DOCUMENT PASSAGE –

<<<<

HPRM#1: Somewhere in here, I started testing whether I could use different cues to get her to re-assess and establish a slightly slower rhythm. We were passing pretty much everyone around us, which was to be expected in the first couple of miles since we started at the very back of the E Corral. However, around the 4 mile mark I was concerned about how far ahead of target pace we were getting, so I explained that we had pretty much gotten past all the slower runners who had started in front of us and we should not get sucked out too fast by getting used to “climbing the ladder” and always going faster than the people around us; that we were now about where we should be and we could just settle in. This actually worked, and we dialed in around 8:20 pace. And she said she felt good, and she was running smooth.
HPRM#1 had said Chicago is like running a marathon on a track and it certainly felt that way. By now, we had established a good rhythm. At water stops, he grabbed a cup and brought it to me. I didn’t even have to slow down, which was amazing. I let him know that I take a gel every 30 minutes and he kept an eye on the clock for that. When it was time to fuel, I handed him my gloves – it was still cold! – extracted a Maurten gel from my FlipBelt shorts, passed him the gel to open, took it back, swallowed the gel, got my gloves back. It was almost like a dance and I barely broke stride.
HPRM#1: FULL. SERVICE. Y’ALL.
I don’t talk when I’m racing,
HPRM#1: 100% accurate. Have you ever talked to yourself for 3 hours and 44 minutes? I have…..
but my mind is sometimes pretty active. I have often thought about my daughter, Rose, when running a marathon but in the early miles of Chicago, I thought about my son, Aidan, over and over again. The Running Rogue podcast recommends a rhythm mantra for the early miles of a race and the host said he had used the word “smooth.” Aidan is maybe the smoothest person I know. Even though he can get fired up while playing video games, he has a dancer’s grace and a quiet gentleness when working with his little sister. Rose and I love to bake, but it’s Aidan who frosts the cakes and I just thought about his smooth movements and smooth frosting skills. On and on through the streets of Chicago. Aidan and smooth frosting and running.

>>>>

ITEMS –
<<<<

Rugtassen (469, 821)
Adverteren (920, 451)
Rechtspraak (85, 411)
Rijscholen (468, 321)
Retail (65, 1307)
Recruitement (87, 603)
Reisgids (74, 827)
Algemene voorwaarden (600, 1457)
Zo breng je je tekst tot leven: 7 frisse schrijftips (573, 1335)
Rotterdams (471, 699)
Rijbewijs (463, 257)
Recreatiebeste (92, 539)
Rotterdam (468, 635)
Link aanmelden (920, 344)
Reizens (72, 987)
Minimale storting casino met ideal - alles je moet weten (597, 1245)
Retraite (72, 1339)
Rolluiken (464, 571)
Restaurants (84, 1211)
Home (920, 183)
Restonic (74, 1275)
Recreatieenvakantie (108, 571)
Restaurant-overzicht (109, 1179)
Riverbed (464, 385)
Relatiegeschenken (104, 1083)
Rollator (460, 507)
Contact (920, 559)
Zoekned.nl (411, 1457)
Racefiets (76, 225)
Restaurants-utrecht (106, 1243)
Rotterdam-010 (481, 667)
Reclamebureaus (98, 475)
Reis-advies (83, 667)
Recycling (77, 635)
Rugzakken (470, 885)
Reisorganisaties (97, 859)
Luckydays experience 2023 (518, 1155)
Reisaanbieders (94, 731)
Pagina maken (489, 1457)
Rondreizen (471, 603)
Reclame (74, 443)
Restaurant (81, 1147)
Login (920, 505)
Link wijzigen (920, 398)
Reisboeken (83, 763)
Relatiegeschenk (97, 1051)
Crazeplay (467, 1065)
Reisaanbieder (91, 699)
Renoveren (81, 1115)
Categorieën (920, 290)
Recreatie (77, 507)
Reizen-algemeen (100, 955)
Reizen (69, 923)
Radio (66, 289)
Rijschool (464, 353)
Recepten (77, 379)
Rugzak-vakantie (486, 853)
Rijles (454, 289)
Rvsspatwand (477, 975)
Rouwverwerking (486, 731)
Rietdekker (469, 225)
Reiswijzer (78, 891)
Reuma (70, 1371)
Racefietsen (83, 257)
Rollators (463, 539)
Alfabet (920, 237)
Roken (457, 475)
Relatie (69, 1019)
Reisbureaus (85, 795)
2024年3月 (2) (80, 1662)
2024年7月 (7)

>>>>

REQUIRED TASK A – According to the marathon account, how often does the runner take a gel?
REQUIRED TASK B – Return, word for word, the stretch of the listing from the line containing "Reisorganisaties (97, 859)" through the line containing "Racefietsen (83, 257)".
The listing and the marathon account come from unrelated sources.

EXERCISE RESPONSE A – Every 30 minutes.

EXERCISE RESPONSE B –
Reisorganisaties (97, 859)
Luckydays experience 2023 (518, 1155)
Reisaanbieders (94, 731)
Pagina maken (489, 1457)
Rondreizen (471, 603)
Reclame (74, 443)
Restaurant (81, 1147)
Login (920, 505)
Link wijzigen (920, 398)
Reisboeken (83, 763)
Relatiegeschenk (97, 1051)
Crazeplay (467, 1065)
Reisaanbieder (91, 699)
Renoveren (81, 1115)
Categorieën (920, 290)
Recreatie (77, 507)
Reizen-algemeen (100, 955)
Reizen (69, 923)
Radio (66, 289)
Rijschool (464, 353)
Recepten (77, 379)
Rugzak-vakantie (486, 853)
Rijles (454, 289)
Rvsspatwand (477, 975)
Rouwverwerking (486, 731)
Rietdekker (469, 225)
Reiswijzer (78, 891)
Reuma (70, 1371)
Racefietsen (83, 257)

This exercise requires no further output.